ORANGE, NJ — The city of Orange Township hosted “150 Years of Orange” on Thursday, Aug. 18., in celebration of the city’s sesquicentennial. Initially known as “Newark Mountains,” Orange was originally incorporated in 1806. In 1872, Orange was reincorporated as a city, and in 1985 it became the city of Orange Township.
The community health and wellness event featured free vaccinations and health screenings for community children and their families in an initiative to combat communicable diseases as school starts again on Sept 7., explained organizers from the mayor’s office.
More than 100 individuals were vaccinated, and more than 40 families took the opportunity to speak to and be evaluated by community health representatives from the city while at the event. Representatives of the police and fire departments were there, showing residents their vehicles; children were avidly interacting with both departments while asking questions about their equipment and careers.
The streets were decorated with blue and orange balloons, and a DJ was set up on the lawn of the library.
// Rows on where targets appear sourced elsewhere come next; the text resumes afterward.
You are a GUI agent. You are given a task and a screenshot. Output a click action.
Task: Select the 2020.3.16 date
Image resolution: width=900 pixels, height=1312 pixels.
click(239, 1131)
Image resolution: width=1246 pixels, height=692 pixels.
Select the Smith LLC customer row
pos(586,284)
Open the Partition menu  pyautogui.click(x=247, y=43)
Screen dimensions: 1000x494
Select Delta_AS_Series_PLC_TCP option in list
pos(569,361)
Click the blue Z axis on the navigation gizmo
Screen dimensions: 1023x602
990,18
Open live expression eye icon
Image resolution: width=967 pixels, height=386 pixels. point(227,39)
The city provided a bounce house and Hula Hoop competition, as well as snacks, much to the delight of local children. T-shirts that read “Orange Pride 150 Years” were also given out to community members who participated in the festivities.
“The event went extremely well. Anytime a community can celebrate a 150-year library that is an architectural gem, it’s loaded with historical facts. The Watson family from IBM has a room there where they donated. It started from humble beginnings and now it’s this great edifice in the city Orange Township. So, we’re very happy about being able to have this event here honoring the city and the library,” Orange Mayor Dwayne D. Warren told the Record-Transcript. “And then the theme — to have public and social services come together and health services come together is a good theme when we’re trying to end COVID. We have this monkeypox scare so we really made our event relevant to the times.”
Warren said that pairing health and safety with this anniversary celebration is just another way Orange is working to keep everyone healthy, maintaining the city’s focus on well-being.
“Vaccinations were high and infections were low throughout this challenging time,” Warren said of Orange’s statistics. “I know that our biggest feat (is that) we were able to keep our numbers low even though we have seven senior buildings, and we have three facilities in addition that take care of our elderly. So the fact that we could do that with such a large population of vulnerable people (shows we are) pretty efficient and (is) a testament to our departments working tirelessly together. Our schools also did well throughout this time and so we just want to continue the theme of making sure everyone is healthy and vaccinated.”
Orange Board of Education member Fatimah Turner had a blast at the event and highlighted its importance to the community.
“It’s really important for the departments to meet and interact with the community they serve in an arena where the goal is entertainment and connection,” Turner said. “It truly creates trust and partnership when the children and families can see the departments coming out to spend time with them, help them and get to know them on a one-on-one basis.”